La création du CICE a joué positivement sur les marges, et contribué à la réduction du coût du travail, bien que l’impact ait été modéré sur le coût des consommations intermédiaires (cf. au-dessus).

1.2.2.7 Le cas de l’industrie automobile

K. Head , P. Martin et T. Mayer,Les défis du secteur automobile : compétitivité, tensions commerciales et relocalisation, 2020

La perte de compétitivité de l’industrie automobile française est avant tout liée à un manque de productivité et de compétitivité des coûts de production des entreprises automobiles produisant en France. Ce ne sont pas tant les coûts du travail, que les coûts des consommations intermédiaires et des impôts sur la production qui pèsent sur les entreprises françaises.

Les relocalisations d’activité, dans l’industrie automobile, peuvent être une stratégie pertinente si elles sont le fruit d’une stratégie de réduction des coûts sur le territoire national (CUCI, fiscalité) ou bien une aug-mentation importante de la productivité.
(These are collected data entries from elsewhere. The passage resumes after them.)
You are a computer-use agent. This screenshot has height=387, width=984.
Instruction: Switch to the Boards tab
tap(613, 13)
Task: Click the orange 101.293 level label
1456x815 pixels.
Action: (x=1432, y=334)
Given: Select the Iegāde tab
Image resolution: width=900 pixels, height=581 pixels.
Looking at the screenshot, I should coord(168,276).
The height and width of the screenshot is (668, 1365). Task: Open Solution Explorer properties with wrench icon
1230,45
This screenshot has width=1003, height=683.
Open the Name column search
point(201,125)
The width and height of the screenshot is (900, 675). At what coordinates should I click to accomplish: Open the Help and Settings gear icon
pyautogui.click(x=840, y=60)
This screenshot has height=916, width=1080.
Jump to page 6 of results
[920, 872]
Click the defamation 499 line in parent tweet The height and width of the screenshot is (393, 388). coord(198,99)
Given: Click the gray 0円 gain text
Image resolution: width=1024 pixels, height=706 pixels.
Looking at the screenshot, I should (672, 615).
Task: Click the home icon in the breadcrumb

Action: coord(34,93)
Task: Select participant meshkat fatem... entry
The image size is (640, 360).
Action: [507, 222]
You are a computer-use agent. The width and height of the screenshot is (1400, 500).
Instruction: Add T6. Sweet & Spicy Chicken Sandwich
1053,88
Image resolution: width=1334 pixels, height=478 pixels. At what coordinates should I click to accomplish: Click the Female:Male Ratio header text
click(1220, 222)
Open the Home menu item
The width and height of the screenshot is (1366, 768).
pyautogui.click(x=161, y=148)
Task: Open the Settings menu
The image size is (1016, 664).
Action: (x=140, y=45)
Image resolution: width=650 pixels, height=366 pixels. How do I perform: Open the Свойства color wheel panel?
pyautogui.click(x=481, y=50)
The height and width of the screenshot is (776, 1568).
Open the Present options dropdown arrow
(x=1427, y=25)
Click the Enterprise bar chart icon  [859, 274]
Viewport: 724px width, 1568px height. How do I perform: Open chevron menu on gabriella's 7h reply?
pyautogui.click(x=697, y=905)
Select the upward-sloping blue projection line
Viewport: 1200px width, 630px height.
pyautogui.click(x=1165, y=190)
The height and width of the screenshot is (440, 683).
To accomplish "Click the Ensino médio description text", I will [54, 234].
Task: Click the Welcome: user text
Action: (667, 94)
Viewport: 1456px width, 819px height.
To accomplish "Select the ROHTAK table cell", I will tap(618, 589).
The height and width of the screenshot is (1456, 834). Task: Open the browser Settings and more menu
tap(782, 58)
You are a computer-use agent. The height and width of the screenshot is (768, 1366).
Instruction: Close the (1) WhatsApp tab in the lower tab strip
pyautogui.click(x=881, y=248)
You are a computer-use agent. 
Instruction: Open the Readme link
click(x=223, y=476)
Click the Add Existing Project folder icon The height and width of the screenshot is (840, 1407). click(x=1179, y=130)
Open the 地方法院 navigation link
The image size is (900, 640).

Les auteurs soulignent des études sur l’impact de la robotisation : A. Krenz et al. (2021) estiment qu’une augmentation d’un robot pour 1 000 travailleurs est associée à une augmentation de 2,5 à 3,5 % de l’activité de relocalisation (c’est-à-dire qu’on relocalise plus les activités, mesurées par un indicateur construit par les auteurs) dans un secteur.

Pour les auteurs, la relocalisation doit également s’accompagner de la création de clusters pour favoriser les économies d’échelle externe.